Count the lines in the data below that contain the string "screenshot", with case taken into account. Reply with the number alone.

* Begin Records for the exercise *

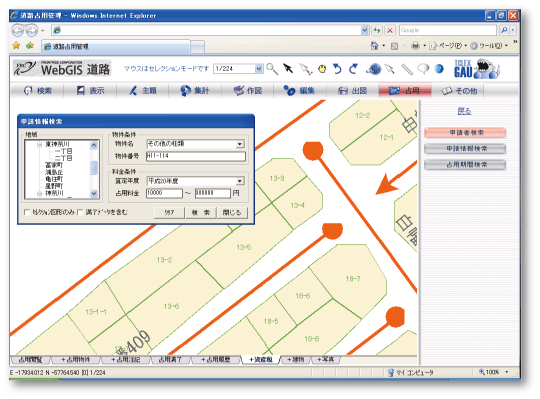Activate the black arrow selection tool
540x399 pixels.
coord(288,69)
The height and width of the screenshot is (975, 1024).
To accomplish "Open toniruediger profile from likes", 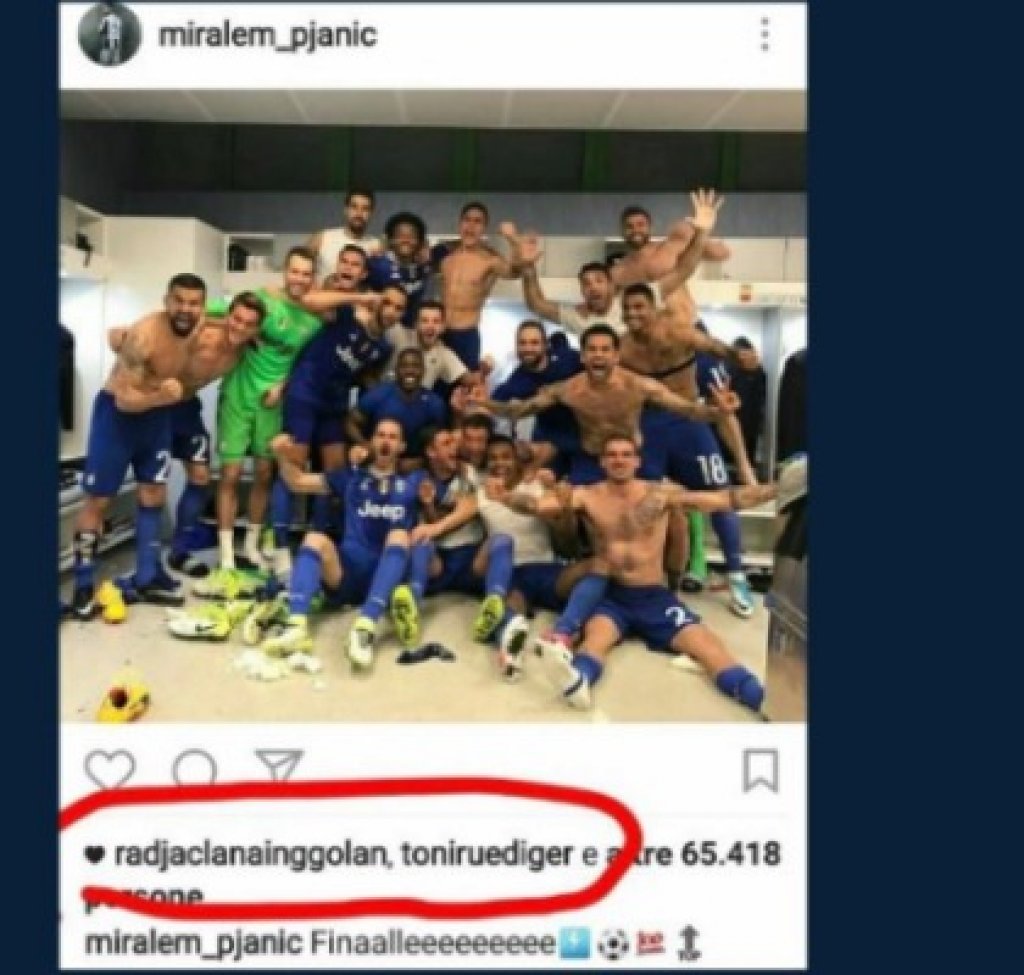I will pos(487,854).
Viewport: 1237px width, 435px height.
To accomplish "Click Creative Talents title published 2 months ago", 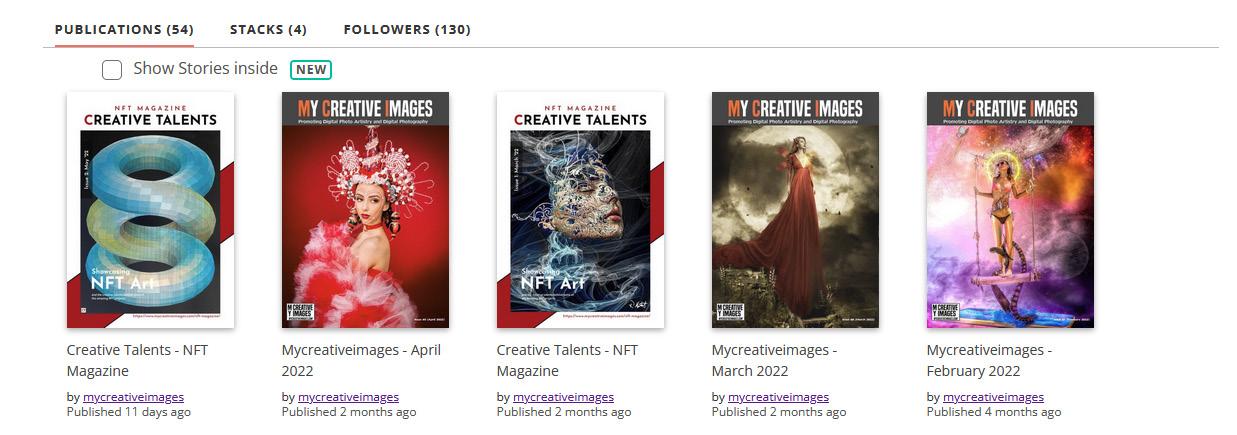I will pyautogui.click(x=567, y=360).
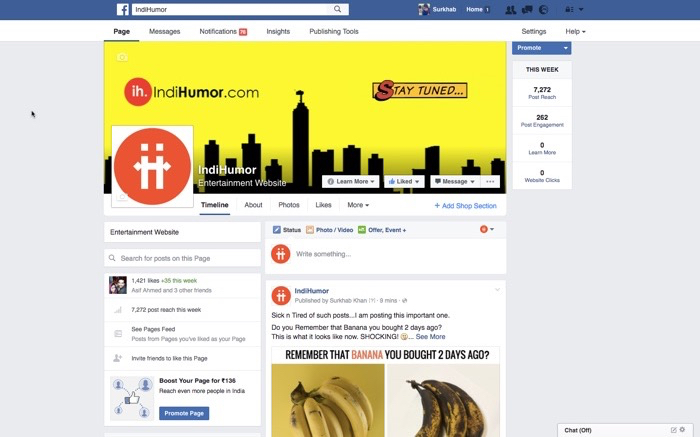
Task: Click the Add Shop Section link
Action: click(465, 206)
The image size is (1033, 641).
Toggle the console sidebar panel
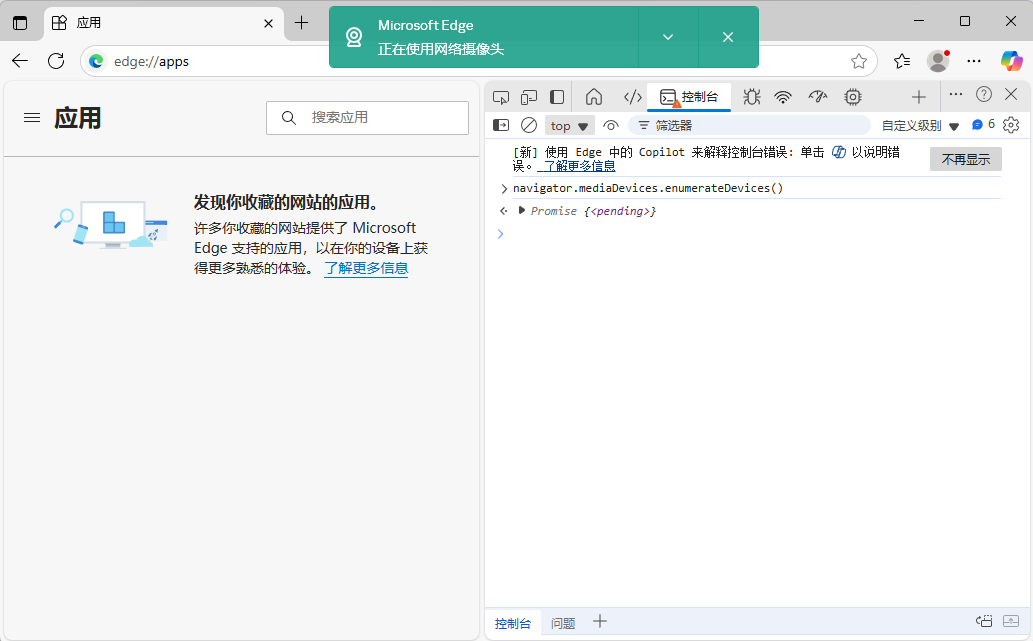point(501,125)
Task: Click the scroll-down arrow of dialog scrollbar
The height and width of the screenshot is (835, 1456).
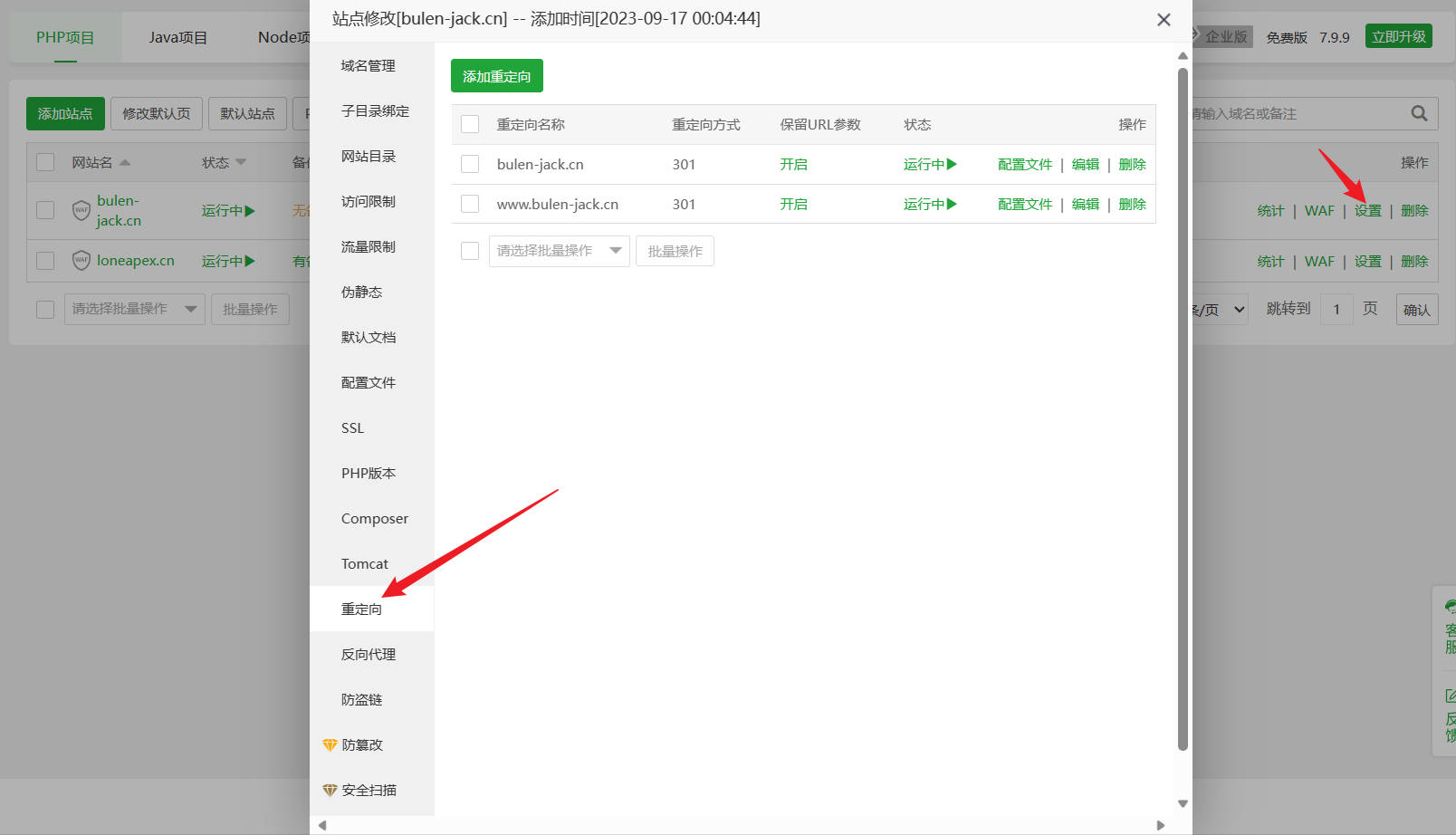Action: (1183, 803)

* End Records for the exercise *

### Answer in full
2